Alimentação

Cérebro é inimigo da dieta e prefere alimentos calóricos pela sobrevivência

Elton Alisson

Da Agência FAPESP

  • Divulgação

A sensação de prazer proporcionada por aquela mordida em um doce e o valor calórico desse alimento ativam diferentes vias do cérebro. Assim, o cérebro funciona como um inimigo da dieta e ao ter que escolher entre comer algo com sabor desagradável, mas calórico, e um alimento mais saboroso, porém sem calorias, alguns animais vertebrados fazem a primeira escolha, priorizando ter energia para garantir a "sobrevivência" do que degustar algo mais gostoso e light.

A constatação é de um estudo realizado por pesquisadores da Yale University, nos Estados Unidos, em colaboração com colegas do Instituto de Ciências Biomédicas da Universidade de São Paulo (ICB-USP) e do Centro de Matemática, Computação e Cognição da Universidade Federal do ABC (CMCC-UFABC).

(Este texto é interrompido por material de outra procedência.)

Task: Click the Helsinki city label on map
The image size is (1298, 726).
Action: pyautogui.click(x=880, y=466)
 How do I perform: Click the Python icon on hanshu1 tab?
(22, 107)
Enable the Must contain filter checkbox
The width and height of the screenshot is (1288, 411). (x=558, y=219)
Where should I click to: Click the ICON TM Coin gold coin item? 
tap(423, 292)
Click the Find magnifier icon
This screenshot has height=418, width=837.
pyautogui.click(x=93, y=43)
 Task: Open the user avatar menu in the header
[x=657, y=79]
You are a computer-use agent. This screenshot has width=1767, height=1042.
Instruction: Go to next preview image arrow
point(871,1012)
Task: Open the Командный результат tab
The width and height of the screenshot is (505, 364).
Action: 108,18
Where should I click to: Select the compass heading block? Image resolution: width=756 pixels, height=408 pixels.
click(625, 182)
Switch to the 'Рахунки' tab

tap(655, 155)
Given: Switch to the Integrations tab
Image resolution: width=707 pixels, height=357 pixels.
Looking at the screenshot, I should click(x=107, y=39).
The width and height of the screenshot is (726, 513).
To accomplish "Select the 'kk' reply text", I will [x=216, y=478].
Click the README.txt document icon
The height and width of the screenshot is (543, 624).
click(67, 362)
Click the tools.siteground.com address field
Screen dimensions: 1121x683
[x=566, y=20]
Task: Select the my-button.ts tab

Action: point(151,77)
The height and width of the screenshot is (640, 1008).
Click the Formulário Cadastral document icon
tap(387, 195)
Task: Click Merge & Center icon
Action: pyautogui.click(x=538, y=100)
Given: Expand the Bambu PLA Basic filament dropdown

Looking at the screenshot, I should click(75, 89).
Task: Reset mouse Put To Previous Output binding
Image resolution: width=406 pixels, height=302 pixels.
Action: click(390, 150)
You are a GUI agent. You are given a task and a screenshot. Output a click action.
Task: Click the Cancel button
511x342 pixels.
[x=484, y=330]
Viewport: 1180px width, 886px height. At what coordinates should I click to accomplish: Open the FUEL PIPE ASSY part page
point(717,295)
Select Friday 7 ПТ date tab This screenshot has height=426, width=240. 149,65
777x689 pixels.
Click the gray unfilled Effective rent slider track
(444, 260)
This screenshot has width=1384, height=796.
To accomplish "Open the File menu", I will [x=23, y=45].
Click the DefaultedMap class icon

Por meio de uma série de experimentos com camundongos, os pesquisadores identificaram que a sensação de prazer da ingestão e o valor calórico e nutricional dos alimentos evocam circuitos neuronais do estriado, uma região do sistema subcortical, no interior do cérebro. A região ativada é a mesma, mas os circuitos despertados são distintos.

"Observamos que há diferentes circuitos neuronais em uma mesma região cerebral envolvidos na percepção da sensação de prazer proporcionada pela ingestão de um alimento doce que são diferentes, por exemplo, daqueles que codificam a caloria desses alimentos", disse Tatiana Lima Ferreira, pesquisadora do CMCC-UFABC.

Enquanto os circuitos neuronais da parte ventral do estriado são os responsáveis pela percepção da sensação de prazer proporcionada pelo sabor doce, os neurônios da parte dorsal são encarregados de reconhecer o valor calórico e nutricional dos alimentos adocicados.

Circuitos distintos

Campita Fotografia/Divulgação
A fim de identificar quais circuitos neuronais do estriado estão envolvidos na percepção específica do valor nutricional e o gustativo dos alimentos, os pesquisadores realizaram um experimento para quantificar a liberação de dopamina no cérebro de camundongos após serem expostos a substâncias doce com e sem caloria.

Para isso, os animais lambiam o bico de um bebedouro com adoçante e recebiam doses de soluções contendo açúcar ou um adoçante também não calórico, injetadas diretamente no estômago.

Os resultados do experimento indicaram que houve um aumento da liberação de dopamina no estriado ventral durante a ingestão do adoçante independentemente de qual solução estava sendo administrada no sistema digestivo dos animais – se era açúcar ou adoçante.

"Os circuitos neuronais dessa região do cérebro não discriminam se o alimento que está sendo ingerido tem ou não caloria. Basta que o alimento seja gostoso para a dopamina ser ativada", explicou Tatiana.

Em contrapartida, houve um aumento da liberação de dopamina na região do estriado dorsal somente quando a ingestão do adoçante foi acompanhada por infusão intragástrica de açúcar – o que sugere que os circuitos neuronais dessa região do cérebro são sensíveis à caloria do alimento.

Os pesquisadores também avaliaram o efeito da diminuição da sensação de prazer proporcionada pela ingestão de uma substância não palatável, mas calórica, na liberação de dopamina nessas regiões do cérebro dos camundongos.

Para isso, eles alteraram o sabor do adoçante que os animais lambiam no bico do bebedouro ao adicionar um pouco de benzoato de denatônio, um composto que confere sabor amargo às formulações. Ao mesmo tempo, os camundongos receberam infusões intragástricas de açúcar.

Embora a alteração do sabor do adoçante tenha suprimido a liberação de dopamina no estriado ventral induzida pelo açúcar injetado no estômago dos animais, houve um aumento da liberação do neurotransmissor no estriado dorsal, constataram os pesquisadores.

"Isso sugere que é o desejo do cérebro por calorias, e não pelo sabor doce dos alimentos, que controlaria nossa 'necessidade' e, em alguns casos, compulsão por substâncias doces", afirmou.